# Instructions for the task
Your reply should reproduce each record precisely as written.
── Supplied data
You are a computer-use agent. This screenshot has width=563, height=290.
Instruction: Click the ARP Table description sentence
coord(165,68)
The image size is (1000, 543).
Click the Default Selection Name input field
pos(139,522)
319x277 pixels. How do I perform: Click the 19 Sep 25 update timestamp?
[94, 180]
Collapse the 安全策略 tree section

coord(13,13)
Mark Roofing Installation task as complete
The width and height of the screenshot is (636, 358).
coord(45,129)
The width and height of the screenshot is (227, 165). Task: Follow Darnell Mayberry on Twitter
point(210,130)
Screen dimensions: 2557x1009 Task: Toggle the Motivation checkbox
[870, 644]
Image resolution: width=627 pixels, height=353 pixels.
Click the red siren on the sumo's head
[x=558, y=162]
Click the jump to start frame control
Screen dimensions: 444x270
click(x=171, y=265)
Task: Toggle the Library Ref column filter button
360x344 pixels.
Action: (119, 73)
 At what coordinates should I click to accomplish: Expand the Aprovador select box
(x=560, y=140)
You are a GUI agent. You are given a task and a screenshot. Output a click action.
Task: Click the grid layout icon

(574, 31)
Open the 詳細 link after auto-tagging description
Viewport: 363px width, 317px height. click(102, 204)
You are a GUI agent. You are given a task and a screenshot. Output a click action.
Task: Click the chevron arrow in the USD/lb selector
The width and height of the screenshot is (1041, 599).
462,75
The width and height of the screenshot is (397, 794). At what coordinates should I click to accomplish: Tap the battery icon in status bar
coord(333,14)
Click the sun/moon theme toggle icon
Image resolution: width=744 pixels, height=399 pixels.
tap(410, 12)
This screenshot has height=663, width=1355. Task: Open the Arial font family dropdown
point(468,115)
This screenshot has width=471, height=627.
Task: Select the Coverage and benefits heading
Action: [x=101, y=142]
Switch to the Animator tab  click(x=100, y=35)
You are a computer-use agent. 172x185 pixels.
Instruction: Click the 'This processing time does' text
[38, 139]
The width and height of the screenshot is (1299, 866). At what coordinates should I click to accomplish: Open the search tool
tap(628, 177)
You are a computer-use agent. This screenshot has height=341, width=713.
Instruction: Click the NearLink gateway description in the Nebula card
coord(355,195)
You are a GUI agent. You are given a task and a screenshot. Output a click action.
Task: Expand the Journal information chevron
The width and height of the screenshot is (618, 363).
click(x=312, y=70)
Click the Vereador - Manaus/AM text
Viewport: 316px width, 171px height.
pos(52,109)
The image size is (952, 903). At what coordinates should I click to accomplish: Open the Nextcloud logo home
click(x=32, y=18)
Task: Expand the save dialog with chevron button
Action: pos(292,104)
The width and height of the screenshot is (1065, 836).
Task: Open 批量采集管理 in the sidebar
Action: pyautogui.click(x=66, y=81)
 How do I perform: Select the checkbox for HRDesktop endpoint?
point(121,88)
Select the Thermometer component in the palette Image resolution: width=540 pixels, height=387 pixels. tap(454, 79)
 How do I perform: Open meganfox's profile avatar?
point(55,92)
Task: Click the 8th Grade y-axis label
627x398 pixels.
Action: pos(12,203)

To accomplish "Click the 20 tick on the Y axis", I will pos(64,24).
────
# Answer
You are a computer-use agent. This screenshot has width=563, height=290.
Instruction: Click the ARP Table description sentence
coord(165,68)
The image size is (1000, 543).
Click the Default Selection Name input field
pos(139,522)
319x277 pixels. How do I perform: Click the 19 Sep 25 update timestamp?
[94, 180]
Collapse the 安全策略 tree section

coord(13,13)
Mark Roofing Installation task as complete
The width and height of the screenshot is (636, 358).
coord(45,129)
The width and height of the screenshot is (227, 165). Task: Follow Darnell Mayberry on Twitter
point(210,130)
Screen dimensions: 2557x1009 Task: Toggle the Motivation checkbox
[870, 644]
Image resolution: width=627 pixels, height=353 pixels.
Click the red siren on the sumo's head
[x=558, y=162]
Click the jump to start frame control
Screen dimensions: 444x270
click(x=171, y=265)
Task: Toggle the Library Ref column filter button
360x344 pixels.
Action: (119, 73)
 At what coordinates should I click to accomplish: Expand the Aprovador select box
(x=560, y=140)
You are a GUI agent. You are given a task and a screenshot. Output a click action.
Task: Click the grid layout icon

(574, 31)
Open the 詳細 link after auto-tagging description
Viewport: 363px width, 317px height. click(102, 204)
You are a GUI agent. You are given a task and a screenshot. Output a click action.
Task: Click the chevron arrow in the USD/lb selector
The width and height of the screenshot is (1041, 599).
462,75
The width and height of the screenshot is (397, 794). At what coordinates should I click to accomplish: Tap the battery icon in status bar
coord(333,14)
Click the sun/moon theme toggle icon
Image resolution: width=744 pixels, height=399 pixels.
tap(410, 12)
This screenshot has height=663, width=1355. Task: Open the Arial font family dropdown
point(468,115)
This screenshot has width=471, height=627.
Task: Select the Coverage and benefits heading
Action: [x=101, y=142]
Switch to the Animator tab  click(x=100, y=35)
You are a computer-use agent. 172x185 pixels.
Instruction: Click the 'This processing time does' text
[38, 139]
The width and height of the screenshot is (1299, 866). At what coordinates should I click to accomplish: Open the search tool
tap(628, 177)
You are a computer-use agent. This screenshot has height=341, width=713.
Instruction: Click the NearLink gateway description in the Nebula card
coord(355,195)
You are a GUI agent. You are given a task and a screenshot. Output a click action.
Task: Expand the Journal information chevron
The width and height of the screenshot is (618, 363).
click(x=312, y=70)
Click the Vereador - Manaus/AM text
Viewport: 316px width, 171px height.
pos(52,109)
The image size is (952, 903). At what coordinates should I click to accomplish: Open the Nextcloud logo home
click(x=32, y=18)
Task: Expand the save dialog with chevron button
Action: pos(292,104)
The width and height of the screenshot is (1065, 836).
Task: Open 批量采集管理 in the sidebar
Action: pyautogui.click(x=66, y=81)
 How do I perform: Select the checkbox for HRDesktop endpoint?
point(121,88)
Select the Thermometer component in the palette Image resolution: width=540 pixels, height=387 pixels. tap(454, 79)
 How do I perform: Open meganfox's profile avatar?
point(55,92)
Task: Click the 8th Grade y-axis label
627x398 pixels.
Action: pos(12,203)

To accomplish "Click the 20 tick on the Y axis", I will pos(64,24).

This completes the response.